Entries taken from a collection
———
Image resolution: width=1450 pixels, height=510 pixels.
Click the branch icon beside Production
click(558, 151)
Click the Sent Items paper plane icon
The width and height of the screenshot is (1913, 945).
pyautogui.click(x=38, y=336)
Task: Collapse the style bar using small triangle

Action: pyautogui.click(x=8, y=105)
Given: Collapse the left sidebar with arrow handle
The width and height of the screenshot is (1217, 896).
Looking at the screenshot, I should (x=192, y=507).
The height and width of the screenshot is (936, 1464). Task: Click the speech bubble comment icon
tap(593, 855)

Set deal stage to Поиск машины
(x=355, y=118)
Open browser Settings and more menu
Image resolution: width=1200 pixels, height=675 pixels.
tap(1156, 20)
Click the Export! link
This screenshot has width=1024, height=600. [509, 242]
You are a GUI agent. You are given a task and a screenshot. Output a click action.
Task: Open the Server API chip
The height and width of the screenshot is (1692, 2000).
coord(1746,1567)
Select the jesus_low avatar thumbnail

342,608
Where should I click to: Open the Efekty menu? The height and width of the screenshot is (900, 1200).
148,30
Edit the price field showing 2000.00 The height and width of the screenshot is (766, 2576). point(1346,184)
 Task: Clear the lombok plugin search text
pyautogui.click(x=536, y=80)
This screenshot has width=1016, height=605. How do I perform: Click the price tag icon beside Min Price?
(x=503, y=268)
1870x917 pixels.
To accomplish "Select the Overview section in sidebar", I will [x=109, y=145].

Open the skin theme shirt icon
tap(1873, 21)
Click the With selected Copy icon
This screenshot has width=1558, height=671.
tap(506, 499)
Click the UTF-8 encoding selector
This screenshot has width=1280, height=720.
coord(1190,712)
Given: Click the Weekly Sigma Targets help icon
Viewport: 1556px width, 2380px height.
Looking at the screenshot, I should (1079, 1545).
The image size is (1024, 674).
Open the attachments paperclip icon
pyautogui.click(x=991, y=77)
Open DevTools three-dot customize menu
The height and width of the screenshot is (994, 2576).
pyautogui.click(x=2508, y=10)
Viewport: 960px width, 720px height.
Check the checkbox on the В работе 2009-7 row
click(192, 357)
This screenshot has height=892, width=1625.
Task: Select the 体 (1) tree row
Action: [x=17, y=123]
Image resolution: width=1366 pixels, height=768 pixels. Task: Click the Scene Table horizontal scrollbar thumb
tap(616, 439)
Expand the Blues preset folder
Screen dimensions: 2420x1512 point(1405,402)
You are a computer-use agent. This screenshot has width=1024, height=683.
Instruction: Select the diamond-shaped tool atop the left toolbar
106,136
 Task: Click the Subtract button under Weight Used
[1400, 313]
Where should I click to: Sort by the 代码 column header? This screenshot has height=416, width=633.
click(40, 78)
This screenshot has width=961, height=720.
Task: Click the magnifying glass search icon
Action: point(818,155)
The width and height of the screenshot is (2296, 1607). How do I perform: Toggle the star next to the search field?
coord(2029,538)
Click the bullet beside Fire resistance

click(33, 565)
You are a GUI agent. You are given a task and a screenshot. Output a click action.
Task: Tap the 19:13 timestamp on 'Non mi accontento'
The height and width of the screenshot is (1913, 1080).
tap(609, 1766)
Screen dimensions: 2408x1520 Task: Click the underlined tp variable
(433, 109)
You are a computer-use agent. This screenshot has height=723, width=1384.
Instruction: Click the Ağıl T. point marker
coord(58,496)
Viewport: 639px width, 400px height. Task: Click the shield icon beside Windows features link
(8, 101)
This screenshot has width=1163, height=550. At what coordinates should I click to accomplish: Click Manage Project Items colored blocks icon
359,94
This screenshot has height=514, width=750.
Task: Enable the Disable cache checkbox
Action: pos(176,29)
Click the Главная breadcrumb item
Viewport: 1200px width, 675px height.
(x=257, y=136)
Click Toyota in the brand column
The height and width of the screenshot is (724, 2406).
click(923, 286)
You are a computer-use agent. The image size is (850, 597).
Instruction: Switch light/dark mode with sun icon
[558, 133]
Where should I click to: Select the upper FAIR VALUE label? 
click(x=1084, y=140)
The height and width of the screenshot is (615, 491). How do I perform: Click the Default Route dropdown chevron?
———
▶ **What the exercise asks**:
Identify and copy every line of the rows above that contains the string "Items". Case counts.

▶ **The response**:
Click the Sent Items paper plane icon
This screenshot has width=1163, height=550. At what coordinates should I click to accomplish: Click Manage Project Items colored blocks icon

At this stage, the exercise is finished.